A inspiração transbordava pelas mentes da principal dupla de compositores.  Uma das fontes mais generosas foi Bob Dylan, que continuava a influenciar o grupo (“Help” – também lançado em 65 – trouxe “You’ve Got To Hide Your Love Away”, bastante dylanesca). Em “Rubber Soul”, o mix de folk e eletricidade de álbuns como "Bringing It All Back Home" e "Highway 61 Revisited" (respectivamente lançados em março e agosto daquele ano) deram o toque do novo rock americano ao sabor britânico de Liverpool.

Deadline
  Além de Lennon/McCartney, George Harrison aparecia naquela hora como a segunda força criativa. Na verdade, até Ringo conseguiu um crédito em uma das 14 faixas que entraram no disco. Mas como não dava apenas para ficar na inspiração, os Beatles precisaram resgatar músicas de seu arquivo para completar o álbum. O deadline era antes do Natal. E antes da excursão pelas Terras da Rainha, que estava marcada para iniciar na Escócia, dia 3 de Dezembro (Exatamente no dia que o LP chegaria às lojas).

Por isso, “Wait” foi fisgada das fitas de gravação de “Help!”, e “What Goes On” (composição antiga de John) teve de ser recuperada para ganhar cores das novas roupas dos Beatles.  No caso de “What Goes On”, Ringo contribuiu com 5 palavras, e ganhou o crédito como Richard Starkey, ao lado de John Lennon e Paul McCartney. As demais faixas – incluindo mais duas não incluídas no disco – precisaram ser geradas “à força” para cumprir o calendário.

“Maternidade”
A história das músicas dos Beatles pode ser complexa, mas como também existe limite de tempo e espaço para escrever, os contos da maternidade criativa serão breves...

“I’m Looking Through You” nasceu lenta, e ganhou mais pegada na versão definitiva. A música, que escancara os problemas de relacionamento entre Paul McCartney e Jane Asher, é um rocker com sombras do som produzido por Dylan em "Highway 61 Revisited" e do single “Positively 4th Street”.

A origem da linda balada “In My Life” é das mais disputadas.
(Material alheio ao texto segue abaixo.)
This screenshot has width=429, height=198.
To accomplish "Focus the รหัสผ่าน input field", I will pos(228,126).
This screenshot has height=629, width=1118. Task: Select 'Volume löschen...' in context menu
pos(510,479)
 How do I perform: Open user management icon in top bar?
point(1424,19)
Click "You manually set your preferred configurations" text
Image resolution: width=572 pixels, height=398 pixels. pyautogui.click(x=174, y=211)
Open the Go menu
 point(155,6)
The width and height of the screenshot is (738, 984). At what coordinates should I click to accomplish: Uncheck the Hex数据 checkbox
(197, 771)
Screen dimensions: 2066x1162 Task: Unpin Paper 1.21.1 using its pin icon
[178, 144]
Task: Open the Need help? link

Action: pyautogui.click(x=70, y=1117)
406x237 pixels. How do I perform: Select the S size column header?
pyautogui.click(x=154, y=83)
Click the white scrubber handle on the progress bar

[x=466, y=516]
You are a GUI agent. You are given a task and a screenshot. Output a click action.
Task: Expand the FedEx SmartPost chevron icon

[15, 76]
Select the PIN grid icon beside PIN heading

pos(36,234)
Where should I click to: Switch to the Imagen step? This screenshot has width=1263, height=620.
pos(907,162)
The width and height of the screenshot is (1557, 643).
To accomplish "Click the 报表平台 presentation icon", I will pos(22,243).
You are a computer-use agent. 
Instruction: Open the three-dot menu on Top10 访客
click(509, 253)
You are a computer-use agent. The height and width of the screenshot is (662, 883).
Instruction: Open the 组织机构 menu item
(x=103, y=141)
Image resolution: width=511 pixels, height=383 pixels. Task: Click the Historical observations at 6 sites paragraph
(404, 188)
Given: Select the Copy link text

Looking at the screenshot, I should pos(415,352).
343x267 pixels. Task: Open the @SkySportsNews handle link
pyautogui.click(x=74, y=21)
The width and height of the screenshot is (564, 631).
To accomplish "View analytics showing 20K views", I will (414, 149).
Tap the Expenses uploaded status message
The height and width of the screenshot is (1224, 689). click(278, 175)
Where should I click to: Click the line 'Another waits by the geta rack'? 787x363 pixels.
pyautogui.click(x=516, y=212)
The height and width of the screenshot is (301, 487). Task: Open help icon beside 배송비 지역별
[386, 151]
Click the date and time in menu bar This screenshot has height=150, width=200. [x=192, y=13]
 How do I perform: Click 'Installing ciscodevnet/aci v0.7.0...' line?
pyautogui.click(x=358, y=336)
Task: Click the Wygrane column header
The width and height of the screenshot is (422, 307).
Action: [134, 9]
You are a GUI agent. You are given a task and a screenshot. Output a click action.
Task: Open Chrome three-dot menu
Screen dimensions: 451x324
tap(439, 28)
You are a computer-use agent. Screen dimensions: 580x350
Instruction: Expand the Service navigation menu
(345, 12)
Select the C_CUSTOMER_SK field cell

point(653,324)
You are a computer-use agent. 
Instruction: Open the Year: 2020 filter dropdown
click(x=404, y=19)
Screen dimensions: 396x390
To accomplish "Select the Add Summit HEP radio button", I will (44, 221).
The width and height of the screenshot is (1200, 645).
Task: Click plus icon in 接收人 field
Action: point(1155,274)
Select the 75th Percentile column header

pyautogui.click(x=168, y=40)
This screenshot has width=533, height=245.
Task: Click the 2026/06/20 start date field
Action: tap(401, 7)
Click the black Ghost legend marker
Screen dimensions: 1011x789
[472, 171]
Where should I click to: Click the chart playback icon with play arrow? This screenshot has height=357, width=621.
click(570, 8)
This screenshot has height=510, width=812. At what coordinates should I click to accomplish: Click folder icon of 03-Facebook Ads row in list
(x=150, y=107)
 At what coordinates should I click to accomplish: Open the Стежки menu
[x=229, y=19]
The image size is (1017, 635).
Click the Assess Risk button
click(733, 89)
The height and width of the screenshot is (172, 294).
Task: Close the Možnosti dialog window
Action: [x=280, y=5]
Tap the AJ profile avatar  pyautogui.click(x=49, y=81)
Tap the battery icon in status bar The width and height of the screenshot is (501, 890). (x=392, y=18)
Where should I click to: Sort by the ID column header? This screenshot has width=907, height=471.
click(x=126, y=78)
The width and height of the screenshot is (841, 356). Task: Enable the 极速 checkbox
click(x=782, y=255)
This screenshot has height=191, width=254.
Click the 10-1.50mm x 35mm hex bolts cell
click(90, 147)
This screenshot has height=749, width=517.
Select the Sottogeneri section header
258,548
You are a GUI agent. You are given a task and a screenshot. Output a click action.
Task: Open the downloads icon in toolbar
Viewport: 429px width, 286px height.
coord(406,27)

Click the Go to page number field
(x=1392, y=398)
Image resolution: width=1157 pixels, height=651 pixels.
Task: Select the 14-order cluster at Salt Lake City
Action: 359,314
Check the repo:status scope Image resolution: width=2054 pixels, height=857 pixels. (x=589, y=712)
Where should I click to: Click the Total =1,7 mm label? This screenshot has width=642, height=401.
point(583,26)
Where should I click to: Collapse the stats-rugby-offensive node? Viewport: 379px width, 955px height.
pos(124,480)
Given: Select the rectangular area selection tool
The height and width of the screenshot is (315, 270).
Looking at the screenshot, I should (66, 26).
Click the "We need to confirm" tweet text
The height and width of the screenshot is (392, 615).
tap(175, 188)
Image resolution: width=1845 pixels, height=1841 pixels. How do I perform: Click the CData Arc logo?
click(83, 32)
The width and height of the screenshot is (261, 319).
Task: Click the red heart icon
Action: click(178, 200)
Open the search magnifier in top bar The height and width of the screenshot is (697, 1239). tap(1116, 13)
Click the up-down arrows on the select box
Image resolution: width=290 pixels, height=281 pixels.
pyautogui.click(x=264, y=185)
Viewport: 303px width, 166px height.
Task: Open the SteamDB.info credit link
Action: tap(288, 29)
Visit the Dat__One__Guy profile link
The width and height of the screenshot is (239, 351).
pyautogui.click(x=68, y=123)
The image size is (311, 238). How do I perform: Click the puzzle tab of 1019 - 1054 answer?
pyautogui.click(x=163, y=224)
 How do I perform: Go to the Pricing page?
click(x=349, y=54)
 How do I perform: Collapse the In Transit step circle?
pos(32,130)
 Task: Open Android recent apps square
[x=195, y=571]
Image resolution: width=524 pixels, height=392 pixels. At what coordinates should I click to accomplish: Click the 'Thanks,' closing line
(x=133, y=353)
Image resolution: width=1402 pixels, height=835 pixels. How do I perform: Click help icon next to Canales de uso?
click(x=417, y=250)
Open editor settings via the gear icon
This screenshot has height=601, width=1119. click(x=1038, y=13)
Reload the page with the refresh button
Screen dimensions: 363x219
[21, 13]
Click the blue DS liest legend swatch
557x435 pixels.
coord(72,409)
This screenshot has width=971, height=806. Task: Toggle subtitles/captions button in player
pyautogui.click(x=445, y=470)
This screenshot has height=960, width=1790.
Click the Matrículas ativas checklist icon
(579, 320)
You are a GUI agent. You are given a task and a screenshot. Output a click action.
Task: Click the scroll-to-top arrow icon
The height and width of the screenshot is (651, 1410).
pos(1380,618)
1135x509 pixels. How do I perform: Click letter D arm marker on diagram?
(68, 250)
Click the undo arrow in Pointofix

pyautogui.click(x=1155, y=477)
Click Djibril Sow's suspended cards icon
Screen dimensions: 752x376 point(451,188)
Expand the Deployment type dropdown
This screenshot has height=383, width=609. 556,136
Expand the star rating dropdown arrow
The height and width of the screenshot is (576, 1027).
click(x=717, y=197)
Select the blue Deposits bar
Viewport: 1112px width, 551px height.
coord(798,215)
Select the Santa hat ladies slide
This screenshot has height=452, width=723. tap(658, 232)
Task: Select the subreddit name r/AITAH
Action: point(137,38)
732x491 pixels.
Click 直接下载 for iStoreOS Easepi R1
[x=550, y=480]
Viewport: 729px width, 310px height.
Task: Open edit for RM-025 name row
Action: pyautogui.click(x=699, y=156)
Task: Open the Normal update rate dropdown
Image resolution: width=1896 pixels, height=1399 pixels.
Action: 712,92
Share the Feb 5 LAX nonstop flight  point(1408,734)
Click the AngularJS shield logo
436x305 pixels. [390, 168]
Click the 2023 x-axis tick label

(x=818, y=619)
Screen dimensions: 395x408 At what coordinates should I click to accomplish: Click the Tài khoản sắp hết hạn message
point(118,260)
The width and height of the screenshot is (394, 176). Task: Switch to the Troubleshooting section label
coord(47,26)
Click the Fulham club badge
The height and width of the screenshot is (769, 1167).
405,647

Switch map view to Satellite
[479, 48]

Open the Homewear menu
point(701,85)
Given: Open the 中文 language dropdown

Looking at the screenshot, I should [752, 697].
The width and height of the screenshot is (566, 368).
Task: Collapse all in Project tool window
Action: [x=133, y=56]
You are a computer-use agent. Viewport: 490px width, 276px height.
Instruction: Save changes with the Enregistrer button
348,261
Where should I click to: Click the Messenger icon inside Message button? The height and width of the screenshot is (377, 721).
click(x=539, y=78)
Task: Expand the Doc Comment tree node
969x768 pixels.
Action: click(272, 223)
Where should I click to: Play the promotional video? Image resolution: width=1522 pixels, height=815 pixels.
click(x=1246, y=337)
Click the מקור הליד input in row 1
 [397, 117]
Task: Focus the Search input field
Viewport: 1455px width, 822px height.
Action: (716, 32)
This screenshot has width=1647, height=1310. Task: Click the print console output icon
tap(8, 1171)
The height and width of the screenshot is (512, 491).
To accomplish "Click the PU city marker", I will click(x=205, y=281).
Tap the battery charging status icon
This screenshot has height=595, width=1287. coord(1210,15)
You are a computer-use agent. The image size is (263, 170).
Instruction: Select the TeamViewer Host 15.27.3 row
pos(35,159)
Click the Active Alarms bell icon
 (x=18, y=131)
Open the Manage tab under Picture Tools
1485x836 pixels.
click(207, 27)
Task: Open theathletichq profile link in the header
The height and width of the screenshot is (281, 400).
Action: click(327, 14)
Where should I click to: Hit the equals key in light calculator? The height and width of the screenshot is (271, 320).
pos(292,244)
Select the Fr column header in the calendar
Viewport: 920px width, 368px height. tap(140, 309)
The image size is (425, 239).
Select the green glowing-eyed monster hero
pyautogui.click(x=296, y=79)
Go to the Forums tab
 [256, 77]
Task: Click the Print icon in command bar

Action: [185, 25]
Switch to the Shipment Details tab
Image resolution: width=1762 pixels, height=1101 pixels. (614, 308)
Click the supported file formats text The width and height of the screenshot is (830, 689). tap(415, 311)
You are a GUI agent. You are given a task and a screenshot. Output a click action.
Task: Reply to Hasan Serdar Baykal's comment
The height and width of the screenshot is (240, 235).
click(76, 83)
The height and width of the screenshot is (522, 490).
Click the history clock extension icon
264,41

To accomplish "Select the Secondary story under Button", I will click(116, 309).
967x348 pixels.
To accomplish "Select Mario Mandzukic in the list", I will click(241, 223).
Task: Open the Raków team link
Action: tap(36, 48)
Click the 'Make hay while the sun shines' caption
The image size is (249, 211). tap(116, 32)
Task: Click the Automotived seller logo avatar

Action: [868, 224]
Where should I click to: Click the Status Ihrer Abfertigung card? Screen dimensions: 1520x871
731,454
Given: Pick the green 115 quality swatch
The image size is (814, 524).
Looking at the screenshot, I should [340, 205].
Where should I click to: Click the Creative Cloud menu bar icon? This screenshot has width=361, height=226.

John garantiu que Paul criou o meio da música. Paul disse em sua biografia, “Many Years For Now”, que colocou a melodia sobre um longo poema editado pelo amigo sobre a infância e amigos da região de Penny Lane, em Liverpool.

A melodia de “Michelle” já existia há alguns anos na cabeça de Paul, mas só virou composição com a ajuda de John que a complementou com os “I want you, I want you, I want you”, inspirado por Nina Simone. O francês da música veio das aulas de francês da mulher do amigo Ivan Vaughan.

“Drive My Car” é outro exemplo da parceria Lennon/McCartney. Ao invés de “You can give me golden rings”, John sugeriu “Baby you can drive my car”, alimentando o duplo sentido materialista da letra.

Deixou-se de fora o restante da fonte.